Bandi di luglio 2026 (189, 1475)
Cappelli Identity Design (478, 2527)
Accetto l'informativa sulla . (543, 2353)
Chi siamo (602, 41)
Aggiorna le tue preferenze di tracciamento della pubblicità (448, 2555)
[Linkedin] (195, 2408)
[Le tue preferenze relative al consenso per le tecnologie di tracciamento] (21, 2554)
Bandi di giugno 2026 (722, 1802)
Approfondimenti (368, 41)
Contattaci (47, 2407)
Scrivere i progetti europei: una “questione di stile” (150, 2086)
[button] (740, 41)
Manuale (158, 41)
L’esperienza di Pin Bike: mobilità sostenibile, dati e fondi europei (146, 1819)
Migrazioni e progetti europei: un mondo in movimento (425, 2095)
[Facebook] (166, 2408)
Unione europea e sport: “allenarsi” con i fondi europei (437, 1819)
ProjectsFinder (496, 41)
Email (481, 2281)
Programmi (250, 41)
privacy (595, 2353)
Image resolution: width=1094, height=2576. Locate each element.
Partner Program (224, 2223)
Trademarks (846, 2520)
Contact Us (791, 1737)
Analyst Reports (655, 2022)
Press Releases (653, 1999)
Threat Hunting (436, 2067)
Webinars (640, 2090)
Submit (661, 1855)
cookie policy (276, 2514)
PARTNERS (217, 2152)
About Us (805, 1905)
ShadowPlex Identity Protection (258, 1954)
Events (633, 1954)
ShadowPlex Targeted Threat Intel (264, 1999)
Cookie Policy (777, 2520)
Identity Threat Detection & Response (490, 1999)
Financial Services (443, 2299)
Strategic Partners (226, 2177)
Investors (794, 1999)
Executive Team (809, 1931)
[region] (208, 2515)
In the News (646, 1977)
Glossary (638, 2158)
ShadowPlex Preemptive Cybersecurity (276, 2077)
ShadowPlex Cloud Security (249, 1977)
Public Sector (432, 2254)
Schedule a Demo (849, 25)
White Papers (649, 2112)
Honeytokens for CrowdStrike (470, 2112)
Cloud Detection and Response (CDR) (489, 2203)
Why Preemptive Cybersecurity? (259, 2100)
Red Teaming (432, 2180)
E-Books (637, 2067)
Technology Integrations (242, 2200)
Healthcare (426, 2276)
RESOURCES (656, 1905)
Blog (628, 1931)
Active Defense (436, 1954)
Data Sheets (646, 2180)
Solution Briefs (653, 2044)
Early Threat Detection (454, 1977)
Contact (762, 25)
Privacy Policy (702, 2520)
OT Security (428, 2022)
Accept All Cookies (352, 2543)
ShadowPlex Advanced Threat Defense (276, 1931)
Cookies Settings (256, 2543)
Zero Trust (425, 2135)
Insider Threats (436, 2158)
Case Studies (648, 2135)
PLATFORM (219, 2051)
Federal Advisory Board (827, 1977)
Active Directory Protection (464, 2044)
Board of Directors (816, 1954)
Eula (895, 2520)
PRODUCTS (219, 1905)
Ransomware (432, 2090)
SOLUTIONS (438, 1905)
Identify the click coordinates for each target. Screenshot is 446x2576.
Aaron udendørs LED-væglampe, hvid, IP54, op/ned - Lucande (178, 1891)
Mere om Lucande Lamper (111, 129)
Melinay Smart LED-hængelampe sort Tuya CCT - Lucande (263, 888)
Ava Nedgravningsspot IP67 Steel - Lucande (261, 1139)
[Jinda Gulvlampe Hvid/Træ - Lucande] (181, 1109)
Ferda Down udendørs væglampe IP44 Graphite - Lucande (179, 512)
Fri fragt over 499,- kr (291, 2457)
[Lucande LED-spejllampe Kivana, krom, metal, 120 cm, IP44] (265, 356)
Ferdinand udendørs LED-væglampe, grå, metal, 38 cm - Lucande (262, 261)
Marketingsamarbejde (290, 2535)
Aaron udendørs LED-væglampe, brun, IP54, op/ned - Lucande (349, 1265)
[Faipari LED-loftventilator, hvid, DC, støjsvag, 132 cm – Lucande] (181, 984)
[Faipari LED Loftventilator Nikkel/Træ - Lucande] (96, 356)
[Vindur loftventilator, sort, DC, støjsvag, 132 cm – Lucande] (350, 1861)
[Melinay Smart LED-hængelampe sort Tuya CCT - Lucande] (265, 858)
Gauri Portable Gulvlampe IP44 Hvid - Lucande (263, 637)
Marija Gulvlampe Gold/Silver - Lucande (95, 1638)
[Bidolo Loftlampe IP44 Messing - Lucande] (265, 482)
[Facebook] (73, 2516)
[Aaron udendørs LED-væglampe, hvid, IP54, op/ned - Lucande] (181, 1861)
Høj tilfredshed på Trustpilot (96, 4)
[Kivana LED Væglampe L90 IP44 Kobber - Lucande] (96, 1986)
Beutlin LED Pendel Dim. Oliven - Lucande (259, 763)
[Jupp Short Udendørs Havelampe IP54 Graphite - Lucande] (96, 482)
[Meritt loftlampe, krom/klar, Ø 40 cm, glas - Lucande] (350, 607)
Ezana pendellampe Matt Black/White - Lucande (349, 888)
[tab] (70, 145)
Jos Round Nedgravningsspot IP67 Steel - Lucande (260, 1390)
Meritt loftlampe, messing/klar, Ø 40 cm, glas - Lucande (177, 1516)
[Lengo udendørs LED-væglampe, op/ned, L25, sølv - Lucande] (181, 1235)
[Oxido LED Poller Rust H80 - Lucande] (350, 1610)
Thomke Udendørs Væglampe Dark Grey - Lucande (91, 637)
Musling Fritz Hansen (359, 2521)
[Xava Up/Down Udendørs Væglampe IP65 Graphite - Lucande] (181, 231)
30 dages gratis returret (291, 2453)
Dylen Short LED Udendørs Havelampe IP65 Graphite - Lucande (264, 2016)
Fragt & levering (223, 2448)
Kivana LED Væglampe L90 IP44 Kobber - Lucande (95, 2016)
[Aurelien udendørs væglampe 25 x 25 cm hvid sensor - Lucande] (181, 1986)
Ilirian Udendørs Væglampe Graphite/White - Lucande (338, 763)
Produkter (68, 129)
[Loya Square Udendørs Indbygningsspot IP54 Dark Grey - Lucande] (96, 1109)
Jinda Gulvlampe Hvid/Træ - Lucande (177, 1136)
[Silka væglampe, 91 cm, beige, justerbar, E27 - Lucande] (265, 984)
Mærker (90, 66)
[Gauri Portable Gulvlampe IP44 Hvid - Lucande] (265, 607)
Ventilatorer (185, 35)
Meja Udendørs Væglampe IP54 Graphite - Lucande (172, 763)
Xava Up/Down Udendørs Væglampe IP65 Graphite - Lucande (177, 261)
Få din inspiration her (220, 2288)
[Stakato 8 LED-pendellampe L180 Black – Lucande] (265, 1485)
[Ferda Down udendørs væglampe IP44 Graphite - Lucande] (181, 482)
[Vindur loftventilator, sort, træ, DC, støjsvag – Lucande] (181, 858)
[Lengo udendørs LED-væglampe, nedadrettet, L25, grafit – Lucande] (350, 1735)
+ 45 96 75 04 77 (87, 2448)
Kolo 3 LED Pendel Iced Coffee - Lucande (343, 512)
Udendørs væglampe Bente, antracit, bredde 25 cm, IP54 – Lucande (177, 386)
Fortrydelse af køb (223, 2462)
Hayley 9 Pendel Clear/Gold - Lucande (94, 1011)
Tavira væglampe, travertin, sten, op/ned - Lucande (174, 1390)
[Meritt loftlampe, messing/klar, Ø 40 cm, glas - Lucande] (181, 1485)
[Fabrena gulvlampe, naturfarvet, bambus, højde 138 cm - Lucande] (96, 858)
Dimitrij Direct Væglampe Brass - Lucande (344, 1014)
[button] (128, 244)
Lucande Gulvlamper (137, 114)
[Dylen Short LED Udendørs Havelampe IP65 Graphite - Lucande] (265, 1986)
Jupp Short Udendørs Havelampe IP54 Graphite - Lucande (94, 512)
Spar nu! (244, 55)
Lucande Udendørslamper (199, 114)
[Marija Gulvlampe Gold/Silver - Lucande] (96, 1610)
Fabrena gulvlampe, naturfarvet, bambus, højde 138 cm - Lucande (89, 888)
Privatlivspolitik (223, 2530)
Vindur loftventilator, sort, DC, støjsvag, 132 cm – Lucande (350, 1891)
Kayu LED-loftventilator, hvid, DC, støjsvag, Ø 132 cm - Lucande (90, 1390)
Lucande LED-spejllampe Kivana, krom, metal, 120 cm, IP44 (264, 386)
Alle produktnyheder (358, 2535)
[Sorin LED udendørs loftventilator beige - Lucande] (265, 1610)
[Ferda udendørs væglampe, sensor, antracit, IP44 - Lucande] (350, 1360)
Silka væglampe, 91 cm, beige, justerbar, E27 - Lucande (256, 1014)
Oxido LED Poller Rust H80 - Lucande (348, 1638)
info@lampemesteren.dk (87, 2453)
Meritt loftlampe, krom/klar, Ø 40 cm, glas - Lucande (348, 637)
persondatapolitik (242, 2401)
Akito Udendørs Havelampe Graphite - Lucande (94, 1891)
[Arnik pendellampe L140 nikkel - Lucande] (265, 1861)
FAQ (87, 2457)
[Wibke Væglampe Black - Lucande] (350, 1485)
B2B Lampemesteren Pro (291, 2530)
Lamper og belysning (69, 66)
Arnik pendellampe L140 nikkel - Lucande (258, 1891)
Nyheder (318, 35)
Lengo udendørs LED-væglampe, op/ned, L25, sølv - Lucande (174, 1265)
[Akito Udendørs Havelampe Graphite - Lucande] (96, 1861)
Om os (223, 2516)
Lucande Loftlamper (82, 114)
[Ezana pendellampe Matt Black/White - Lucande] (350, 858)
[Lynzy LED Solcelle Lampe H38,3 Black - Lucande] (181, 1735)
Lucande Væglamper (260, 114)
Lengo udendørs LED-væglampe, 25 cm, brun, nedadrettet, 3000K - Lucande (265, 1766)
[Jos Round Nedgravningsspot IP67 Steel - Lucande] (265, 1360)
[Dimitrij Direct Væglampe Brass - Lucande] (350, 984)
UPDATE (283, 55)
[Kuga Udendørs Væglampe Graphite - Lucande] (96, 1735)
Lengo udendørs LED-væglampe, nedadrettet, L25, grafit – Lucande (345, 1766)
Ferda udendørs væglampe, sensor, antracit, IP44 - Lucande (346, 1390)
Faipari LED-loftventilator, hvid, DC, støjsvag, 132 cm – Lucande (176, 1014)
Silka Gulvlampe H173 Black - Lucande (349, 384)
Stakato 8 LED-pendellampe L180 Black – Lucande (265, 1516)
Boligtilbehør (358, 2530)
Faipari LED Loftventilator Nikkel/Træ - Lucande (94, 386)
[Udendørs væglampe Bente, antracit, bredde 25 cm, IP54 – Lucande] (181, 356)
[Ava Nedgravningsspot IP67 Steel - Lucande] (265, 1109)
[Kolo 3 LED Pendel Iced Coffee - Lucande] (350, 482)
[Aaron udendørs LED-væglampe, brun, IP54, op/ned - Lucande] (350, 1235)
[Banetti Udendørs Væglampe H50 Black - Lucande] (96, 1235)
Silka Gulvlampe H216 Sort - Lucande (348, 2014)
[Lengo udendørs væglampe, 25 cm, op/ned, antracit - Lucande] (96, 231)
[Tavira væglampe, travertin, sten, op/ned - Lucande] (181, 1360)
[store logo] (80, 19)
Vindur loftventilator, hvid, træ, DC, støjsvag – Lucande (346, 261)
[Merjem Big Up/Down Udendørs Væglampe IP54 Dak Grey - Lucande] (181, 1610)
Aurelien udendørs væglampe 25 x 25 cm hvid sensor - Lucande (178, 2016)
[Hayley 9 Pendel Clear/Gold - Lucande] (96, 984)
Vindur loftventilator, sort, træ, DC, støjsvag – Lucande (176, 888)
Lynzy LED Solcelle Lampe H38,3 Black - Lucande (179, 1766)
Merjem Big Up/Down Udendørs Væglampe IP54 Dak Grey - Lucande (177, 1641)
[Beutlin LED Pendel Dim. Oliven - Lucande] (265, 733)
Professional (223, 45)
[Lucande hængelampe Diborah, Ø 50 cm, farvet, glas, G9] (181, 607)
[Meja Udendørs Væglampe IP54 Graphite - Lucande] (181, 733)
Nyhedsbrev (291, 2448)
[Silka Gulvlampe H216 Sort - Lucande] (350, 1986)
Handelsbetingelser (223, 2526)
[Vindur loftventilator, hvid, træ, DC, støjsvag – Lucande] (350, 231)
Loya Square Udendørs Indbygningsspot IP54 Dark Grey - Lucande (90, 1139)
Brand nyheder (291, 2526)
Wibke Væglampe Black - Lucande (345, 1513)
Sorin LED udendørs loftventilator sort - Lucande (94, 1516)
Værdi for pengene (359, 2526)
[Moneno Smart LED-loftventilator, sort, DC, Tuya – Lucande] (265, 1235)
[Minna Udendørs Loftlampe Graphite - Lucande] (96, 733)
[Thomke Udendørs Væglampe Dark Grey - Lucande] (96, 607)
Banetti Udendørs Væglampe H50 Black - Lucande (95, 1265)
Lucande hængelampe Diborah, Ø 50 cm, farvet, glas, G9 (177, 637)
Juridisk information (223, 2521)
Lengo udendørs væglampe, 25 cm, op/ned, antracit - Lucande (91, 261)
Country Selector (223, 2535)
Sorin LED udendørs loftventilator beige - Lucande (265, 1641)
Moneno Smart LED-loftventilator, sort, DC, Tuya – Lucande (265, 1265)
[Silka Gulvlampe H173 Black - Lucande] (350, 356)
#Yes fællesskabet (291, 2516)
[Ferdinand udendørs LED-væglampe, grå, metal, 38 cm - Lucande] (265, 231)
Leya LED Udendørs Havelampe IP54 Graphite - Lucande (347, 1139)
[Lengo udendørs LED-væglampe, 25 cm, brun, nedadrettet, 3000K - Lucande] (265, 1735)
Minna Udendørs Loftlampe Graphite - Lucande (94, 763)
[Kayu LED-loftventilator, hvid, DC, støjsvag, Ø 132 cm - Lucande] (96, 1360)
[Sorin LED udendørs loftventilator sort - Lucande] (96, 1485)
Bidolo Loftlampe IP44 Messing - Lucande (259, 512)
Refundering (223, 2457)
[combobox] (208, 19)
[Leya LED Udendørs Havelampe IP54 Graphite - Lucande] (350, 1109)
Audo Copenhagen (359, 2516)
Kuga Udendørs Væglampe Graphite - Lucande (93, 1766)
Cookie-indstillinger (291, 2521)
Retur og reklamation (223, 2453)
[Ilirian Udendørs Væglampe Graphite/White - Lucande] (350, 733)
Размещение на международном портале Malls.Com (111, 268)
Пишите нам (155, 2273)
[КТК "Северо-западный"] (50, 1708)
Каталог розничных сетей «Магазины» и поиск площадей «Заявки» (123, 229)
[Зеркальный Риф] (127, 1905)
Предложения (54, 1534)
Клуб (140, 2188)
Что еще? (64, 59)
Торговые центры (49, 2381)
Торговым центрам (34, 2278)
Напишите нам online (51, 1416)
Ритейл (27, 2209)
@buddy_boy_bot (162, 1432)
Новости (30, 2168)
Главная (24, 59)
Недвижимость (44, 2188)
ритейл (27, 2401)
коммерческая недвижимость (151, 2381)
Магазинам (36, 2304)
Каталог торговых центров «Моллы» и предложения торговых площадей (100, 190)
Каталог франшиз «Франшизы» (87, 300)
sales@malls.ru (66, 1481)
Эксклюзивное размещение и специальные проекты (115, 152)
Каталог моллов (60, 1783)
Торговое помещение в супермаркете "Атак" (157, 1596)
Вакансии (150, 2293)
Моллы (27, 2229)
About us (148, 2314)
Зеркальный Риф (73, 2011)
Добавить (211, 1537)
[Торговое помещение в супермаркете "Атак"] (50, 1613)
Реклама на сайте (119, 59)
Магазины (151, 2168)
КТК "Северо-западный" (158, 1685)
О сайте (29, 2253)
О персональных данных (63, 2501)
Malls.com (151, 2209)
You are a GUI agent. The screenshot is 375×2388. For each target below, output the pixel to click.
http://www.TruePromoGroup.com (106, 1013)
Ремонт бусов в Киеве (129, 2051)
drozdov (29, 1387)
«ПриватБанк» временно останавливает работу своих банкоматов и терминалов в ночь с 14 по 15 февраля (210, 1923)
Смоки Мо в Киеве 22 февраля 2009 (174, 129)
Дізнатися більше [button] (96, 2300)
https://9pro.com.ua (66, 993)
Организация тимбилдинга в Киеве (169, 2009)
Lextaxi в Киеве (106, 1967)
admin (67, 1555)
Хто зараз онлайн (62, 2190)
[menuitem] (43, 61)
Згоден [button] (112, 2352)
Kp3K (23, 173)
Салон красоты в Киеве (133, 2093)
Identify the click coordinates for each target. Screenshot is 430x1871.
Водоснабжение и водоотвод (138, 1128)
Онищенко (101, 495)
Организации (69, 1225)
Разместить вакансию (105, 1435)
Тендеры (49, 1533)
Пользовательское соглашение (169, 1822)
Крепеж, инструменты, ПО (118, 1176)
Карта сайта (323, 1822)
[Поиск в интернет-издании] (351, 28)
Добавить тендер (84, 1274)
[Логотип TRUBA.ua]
-=-=-
Activity:
The first line of the records and every line down to the line with "Federal Advisory Board (827, 1977)" must be quoted exactly; leave out all else.

Result of this exercise:
Bandi di luglio 2026 (189, 1475)
Cappelli Identity Design (478, 2527)
Accetto l'informativa sulla . (543, 2353)
Chi siamo (602, 41)
Aggiorna le tue preferenze di tracciamento della pubblicità (448, 2555)
[Linkedin] (195, 2408)
[Le tue preferenze relative al consenso per le tecnologie di tracciamento] (21, 2554)
Bandi di giugno 2026 (722, 1802)
Approfondimenti (368, 41)
Contattaci (47, 2407)
Scrivere i progetti europei: una “questione di stile” (150, 2086)
[button] (740, 41)
Manuale (158, 41)
L’esperienza di Pin Bike: mobilità sostenibile, dati e fondi europei (146, 1819)
Migrazioni e progetti europei: un mondo in movimento (425, 2095)
[Facebook] (166, 2408)
Unione europea e sport: “allenarsi” con i fondi europei (437, 1819)
ProjectsFinder (496, 41)
Email (481, 2281)
Programmi (250, 41)
privacy (595, 2353)
Image resolution: width=1094, height=2576. Locate each element.
Partner Program (224, 2223)
Trademarks (846, 2520)
Contact Us (791, 1737)
Analyst Reports (655, 2022)
Press Releases (653, 1999)
Threat Hunting (436, 2067)
Webinars (640, 2090)
Submit (661, 1855)
cookie policy (276, 2514)
PARTNERS (217, 2152)
About Us (805, 1905)
ShadowPlex Identity Protection (258, 1954)
Events (633, 1954)
ShadowPlex Targeted Threat Intel (264, 1999)
Cookie Policy (777, 2520)
Identity Threat Detection & Response (490, 1999)
Financial Services (443, 2299)
Strategic Partners (226, 2177)
Investors (794, 1999)
Executive Team (809, 1931)
[region] (208, 2515)
In the News (646, 1977)
Glossary (638, 2158)
ShadowPlex Preemptive Cybersecurity (276, 2077)
ShadowPlex Cloud Security (249, 1977)
Public Sector (432, 2254)
Schedule a Demo (849, 25)
White Papers (649, 2112)
Honeytokens for CrowdStrike (470, 2112)
Cloud Detection and Response (CDR) (489, 2203)
Why Preemptive Cybersecurity? (259, 2100)
Red Teaming (432, 2180)
E-Books (637, 2067)
Technology Integrations (242, 2200)
Healthcare (426, 2276)
RESOURCES (656, 1905)
Blog (628, 1931)
Active Defense (436, 1954)
Data Sheets (646, 2180)
Solution Briefs (653, 2044)
Early Threat Detection (454, 1977)
Contact (762, 25)
Privacy Policy (702, 2520)
OT Security (428, 2022)
Accept All Cookies (352, 2543)
ShadowPlex Advanced Threat Defense (276, 1931)
Cookies Settings (256, 2543)
Zero Trust (425, 2135)
Insider Threats (436, 2158)
Case Studies (648, 2135)
PLATFORM (219, 2051)
Federal Advisory Board (827, 1977)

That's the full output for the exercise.